The Plan International project has analysed over 1000 incidents of harassment from its interactive Free To Be map.
By Libby Curran
April 10, 2019
  shares

Last year, Plan International launched an interactive map for Sydney women to report incidents of street harassment. Thousands of Sydney girls and women used it to drop pins on locations around the city — either 'good' for where they felt safe, or 'bad' for where they felt threatened. Now, that data has been pulled and analysed for a new global report titled Unsafe on the Streets, which shines a spotlight on the rates of street harassment experienced by women across the world.

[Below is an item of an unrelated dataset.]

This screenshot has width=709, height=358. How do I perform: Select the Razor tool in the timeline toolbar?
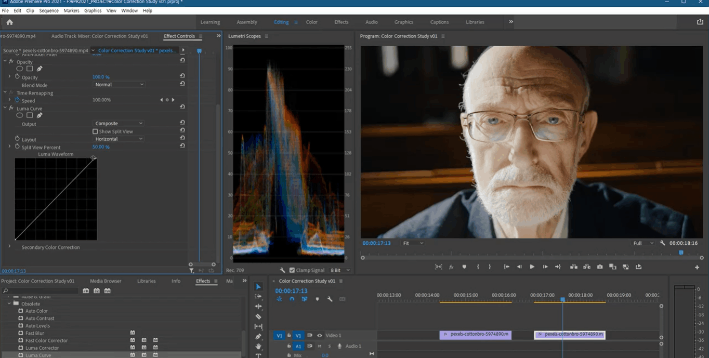point(258,316)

It was based on 750 shared experiences from women in Lima, Delhi, Kampala and Madrid, as well as our own harbour city. The local version of the Free To Be map — which found that 90 percent of women have felt unsafe in Sydney at night — identified three main high-traffic areas where women most commonly felt unsafe: Newtown's King Street, Central Station and nearby Belmore Park, and the area around Hyde Park and Town Hall.

On the Sydney map, a total of 1175 pins referenced incidents of sexual harassment, with 176 of those highlighting harassment by a group. Overall, the survey showed the most common harassment by far was the verbal kind, including aggressive threats and catcalling. One 18-year-old Sydney women shared that she'd been catcalled by construction workers on her way to a job interview, saying that it 'threw her off' for the rest of the day, as "being catcalled makes you want to cover yourself in heaps of layers and hide". Another recalled how she was followed by two young unknown men in a car, while walking home from a party.

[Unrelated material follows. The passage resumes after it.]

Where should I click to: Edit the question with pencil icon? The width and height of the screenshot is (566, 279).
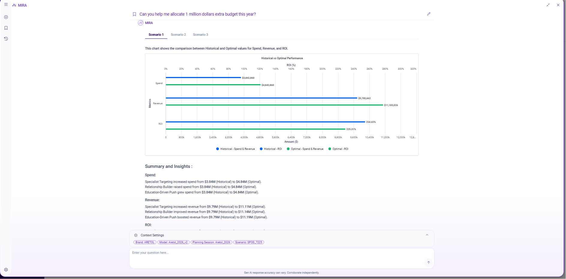428,14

While most of the map participants dropped pins to highlight unsafe areas, about one quarter identified 'good' spots, based on things like busyness, adequate lighting and the presence of security or police. Three of the safest spots — where the good pins outnumbered the bad — have been identified as the UNSW Kensington campus, the area surrounding Circular Quay and the Royal Botanic Gardens, and McIver's Ladies Baths in Coogee, which happens to be one of the only female-only spaces in the city. One commenter even called it the 'safest and best place to be a woman in Sydney'.

Of the Sydney women surveyed, 43 percent were aged between 21 and 25, with a further 26 percent between 16 and 20. Over a third of the reported incidents occurred late at night, with places like bus stops and outside school gates proving prime spots for harassment.